Christopher Griffin has always wanted to be a policeman, to serve his fellow citizens not only as a law enforcement officer but also as someone who can be counted on to help in a variety of situations. He apparently attained his dream job in January 2018, when he was sworn in as the Sullivan’s Island police chief. He plans to stay a while.
“I won’t leave here unless I have no choice. I would like to stay and retire here as long as the town will have me,” said Griffin, who is 43 years old. “I love it here.”
Griffin, who had served as acting chief beginning in April 2017, has spent much of his adult life with the Sullivan’s Island Police Department, beginning in August 1997. Along the way, he has been a patrolman, a corporal/detective and a lieutenant. He started his police career in North Charleston, where he said there were 300 officers, compared with just seven or eight when he moved on to Sullivan’s Island.
Today, Griffin’s department includes 10 police officers, an animal control officer and a reserve officer. When the warm weather arrives, he adds four additional employees, two to patrol the beach and two to work in parking enforcement. There is no administrative staff to answer the phone or handle paperwork.
“No one sits in the office all day,” he explained.
Griffin admitted that crime on Sullivan’s Island is not a major issue – “not compared to the rest of the world.” Most of what his department deals with are property crimes, alcohol on the beach, speeding and other traffic violations. The chief carries an ASP baton, and though he pointed out that he “never hit anybody with it,” he did put it to good use one day last year.
Griffin said he decided to go to the gym on Sept. 9, 2017, but, not feeling well, he left after only 20 minutes. Driving on Interstate 526 on Daniel Island, he witnessed an accident and a man inside a burning car. He used his baton to break the vehicle’s window and helped the driver escape from what might have been a deadly traffic mishap.
“I was in the right place at the right time,” Griffin said.
In his job as the police chief in a quiet beach town, Griffin has helped local residents in less dramatic but still important ways. He said he has changed tires, given people rides, carried groceries into an older woman’s house and helped people find everything from missing car keys to missing kids, and – three times in the past two decades – he’s even pitched in by shoveling snow. It’s all in a day’s work for Griffin.
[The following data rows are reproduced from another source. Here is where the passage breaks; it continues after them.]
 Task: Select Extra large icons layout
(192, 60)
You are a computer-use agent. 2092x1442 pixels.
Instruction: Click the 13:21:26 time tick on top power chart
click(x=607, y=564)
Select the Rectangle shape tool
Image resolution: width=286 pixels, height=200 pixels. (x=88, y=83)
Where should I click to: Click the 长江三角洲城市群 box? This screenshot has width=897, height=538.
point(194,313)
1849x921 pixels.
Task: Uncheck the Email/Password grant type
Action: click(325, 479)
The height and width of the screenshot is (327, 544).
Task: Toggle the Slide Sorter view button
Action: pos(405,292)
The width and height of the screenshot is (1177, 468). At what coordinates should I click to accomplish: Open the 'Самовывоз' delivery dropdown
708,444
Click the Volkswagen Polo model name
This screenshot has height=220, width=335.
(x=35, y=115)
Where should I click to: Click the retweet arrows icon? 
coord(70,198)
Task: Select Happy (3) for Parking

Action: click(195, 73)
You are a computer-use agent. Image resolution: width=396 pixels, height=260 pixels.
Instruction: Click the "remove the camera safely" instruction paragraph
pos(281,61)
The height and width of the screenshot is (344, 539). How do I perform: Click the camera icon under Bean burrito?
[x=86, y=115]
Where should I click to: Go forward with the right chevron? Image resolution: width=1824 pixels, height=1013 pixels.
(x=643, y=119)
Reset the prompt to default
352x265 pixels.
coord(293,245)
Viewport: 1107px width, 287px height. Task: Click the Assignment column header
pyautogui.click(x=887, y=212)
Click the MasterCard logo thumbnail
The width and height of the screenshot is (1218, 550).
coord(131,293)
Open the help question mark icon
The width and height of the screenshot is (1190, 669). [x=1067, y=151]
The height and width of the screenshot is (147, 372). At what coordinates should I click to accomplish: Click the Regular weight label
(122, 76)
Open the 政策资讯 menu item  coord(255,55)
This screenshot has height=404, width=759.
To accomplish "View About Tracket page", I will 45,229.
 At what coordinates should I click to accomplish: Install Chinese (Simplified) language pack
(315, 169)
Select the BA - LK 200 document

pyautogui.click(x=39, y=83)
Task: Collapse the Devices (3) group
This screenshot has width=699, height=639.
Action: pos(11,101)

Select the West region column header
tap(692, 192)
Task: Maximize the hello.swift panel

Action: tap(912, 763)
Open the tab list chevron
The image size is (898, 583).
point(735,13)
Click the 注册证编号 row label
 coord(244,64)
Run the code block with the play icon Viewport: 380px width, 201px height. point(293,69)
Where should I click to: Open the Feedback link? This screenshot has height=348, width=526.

“I enjoy helping others and interacting with people,” said Griffin. “Serving the public is a rewarding feeling, and it’s doing something positive.”
Griffin grew up in nearby Mount Pleasant and attended Whitesides Elementary School, Moultrie and Laing Middle Schools and Wando High. He is currently working on a degree in Criminal Justice at Trident Technical College.
He said his biggest challenge as Sullivan’s Island police chief is developing a positive relationship with the public while still doing his job: enforcing the laws and ordinances of the state and the town. He apparently has built a reputation for maintaining that balance during his nearly 21 years on the force, which served him well when town officials were faced with the task of choosing a new chief.
“I got lots of public support from island residents, even from some people I’ve arrested,” he pointed out.
He said his lengthy experience with the Sullivan’s Island Police Department has already made a big difference in the relationship between the island’s police officers and its residents.
“I worked my way up through the ranks. I’ve seen mistakes and pluses. I want to build on the pluses and minimize the things that don’t work,” he explained. “We get a lot of compliments from the people who live here, and the morale on the force is higher than ever.”
The key to continuing and enhancing that relationship between island residents and their Police Department is in the way the new police chief interacts with the police officers who work for him, Griffin pointed out.
“If you treat people with respect and professionalism, they will more than likely treat others the same way,” he concluded.